The main drawback of these systems is the timing overhead
incurred by reconfiguring the NoC and loading new applications. Also, since various communication constraints and
traffic characteristics of applications have to be satisfied using
limited processing elements (PEs), the system design is more
complicated and the optimized mapping for each application
may not be achieved [13].
While the traditional approaches to maximize the serial
performance of processors by maximizing the clock speed
and increasing instruction-level parallelism (ILP) are proved
to reach their limits [7] [8], the many-core NoC architectures
provide more feasibility to deliver higher performance through
parallel computing. The massive parallel computing performed
on many-core NoCs is the future of computing [1]. With
increasing number and computational power of on-chip PEs,
the parallel computing on many-core NoCs can be realized no
only at the instruction level, but also at the higher task and/or
application levels. To realize the higher level parallelism and
make full use of the abundant resources on the NoCs, it is
no longer reasonable to only focus on the implementation of
single application with abundant PEs being available on the
many-core NoCs. Instead, the design focus should shift from
the single-application to the multi-application scenarios. More
precisely, multiple applications could be deployed on different
regions of the NoC and executed in parallel.

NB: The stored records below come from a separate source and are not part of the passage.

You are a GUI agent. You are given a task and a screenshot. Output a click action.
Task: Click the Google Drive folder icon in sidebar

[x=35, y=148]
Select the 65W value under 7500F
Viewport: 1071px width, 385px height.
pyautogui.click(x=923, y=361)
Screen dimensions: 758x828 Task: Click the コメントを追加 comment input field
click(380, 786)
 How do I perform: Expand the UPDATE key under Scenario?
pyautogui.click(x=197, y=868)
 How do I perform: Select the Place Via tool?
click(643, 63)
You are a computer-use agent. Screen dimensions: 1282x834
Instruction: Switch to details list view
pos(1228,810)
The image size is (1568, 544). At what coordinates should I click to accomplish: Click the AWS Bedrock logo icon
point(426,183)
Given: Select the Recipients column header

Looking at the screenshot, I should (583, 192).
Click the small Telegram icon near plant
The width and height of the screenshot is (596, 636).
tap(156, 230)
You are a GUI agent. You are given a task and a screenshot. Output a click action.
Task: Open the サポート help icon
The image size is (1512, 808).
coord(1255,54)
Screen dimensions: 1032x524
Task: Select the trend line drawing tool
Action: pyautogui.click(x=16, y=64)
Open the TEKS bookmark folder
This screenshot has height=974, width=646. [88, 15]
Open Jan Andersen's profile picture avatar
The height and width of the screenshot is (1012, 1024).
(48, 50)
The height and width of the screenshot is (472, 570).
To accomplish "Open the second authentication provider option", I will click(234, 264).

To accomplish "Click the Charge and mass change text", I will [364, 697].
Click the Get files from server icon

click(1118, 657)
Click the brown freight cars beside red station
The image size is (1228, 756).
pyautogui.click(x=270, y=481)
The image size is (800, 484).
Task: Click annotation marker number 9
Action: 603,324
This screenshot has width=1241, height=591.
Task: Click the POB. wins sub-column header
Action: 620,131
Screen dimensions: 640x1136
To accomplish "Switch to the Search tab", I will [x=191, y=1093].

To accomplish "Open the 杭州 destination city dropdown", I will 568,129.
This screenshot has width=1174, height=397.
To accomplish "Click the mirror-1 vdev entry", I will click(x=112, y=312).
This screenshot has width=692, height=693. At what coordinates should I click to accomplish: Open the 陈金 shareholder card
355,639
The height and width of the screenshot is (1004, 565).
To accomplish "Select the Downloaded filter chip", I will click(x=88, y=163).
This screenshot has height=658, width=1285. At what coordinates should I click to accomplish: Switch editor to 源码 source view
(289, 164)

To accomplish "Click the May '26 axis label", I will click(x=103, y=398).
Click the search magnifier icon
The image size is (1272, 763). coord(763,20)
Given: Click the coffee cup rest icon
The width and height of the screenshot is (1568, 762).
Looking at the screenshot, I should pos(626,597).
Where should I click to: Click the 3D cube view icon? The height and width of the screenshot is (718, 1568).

In this paper, we propose a novel mapping method whereby
multiple applications can be simultaneously mapped on the
many-core NoCs. The mapping method consists of application
mapping and task mapping. The two-step mapping method
first finds a region on the NoC for each application and then
maps all tasks of the application into the region. Several
strategies based on the MER technique are introduced for
finding an objective MER for each application. Following the
application mapping, a tree-model based algorithm is used to
map all tasks of the application into the objective MER. By
optimizing the layout of both multiple applications and tasks
within applications, the proposed method aims at achieving
lower network latency and energy consumption for multiple
applications on the many-core NoCs.
II. P ROBLEM F ORMULIZATION
A. System Model
The target system is shown in Figure 1, consisting of a
Real-time Operating System (RTOS) and a NoC platform. The
NoC provides the computation and communication resources
to implement multiple applications. The RTOS schedules the
given set of applications (e.g. A1 to A6 in Figure 1) and
manage the resources on the NoC. The mapper runs the proposed mapping algorithm to map each application on a feasible
region and the loader loads all tasks on PEs according to the
mapping solution. This work deals with on-line scenarios, i.e.,
the RTOS does not know in advance when each application
arrives and how much PEs they need. In this paper, we focus
on the mapping algorithm of the mapper.
Fig. 1: System Model
B. Problem Description
In the single-application mapping scenarios, the mapping
problem is how to find an appropriate position for each task
of the application subject to particular performance or cost
metrics. In the multi-application scenarios, the problem is
extended to search for the optimal positions for both the
applications and tasks of the individual application. We first
give the definitions regarding the target application and NoC
architecture used in this paper.
Definition 1: We assume that each application has already
been implemented as a set of tasks. The application is modeled
by a task graph (TG). A TG is a directed graph TG =
< T, C >, where T = {t1 , t2 , . . . , tp } represents the set
of tasks, corresponding the set of TG vertices, and C =
{(ti , tj , wij )} denotes the set of communications between
tasks, corresponding to the set of TG edges. The edge weight
wij in (ti , tj , wij ) represents the total data amount, sent from
ti to tj . The number of tasks p in TG is denoted as the size
of the given application.
Definition 2: A NoC is modeled as a communication resource graph (CRG). A CRG is a directed graph CRG =
< N, L >, where N = {n1 , n2 , . . . , nq } denotes the set of
nodes on the NoC, corresponding to the set of CRG vertices,
and L = {(ni , nj , |lij |)} designates the set of routing path
from node ni to node nj , corresponding to the edges of CRG.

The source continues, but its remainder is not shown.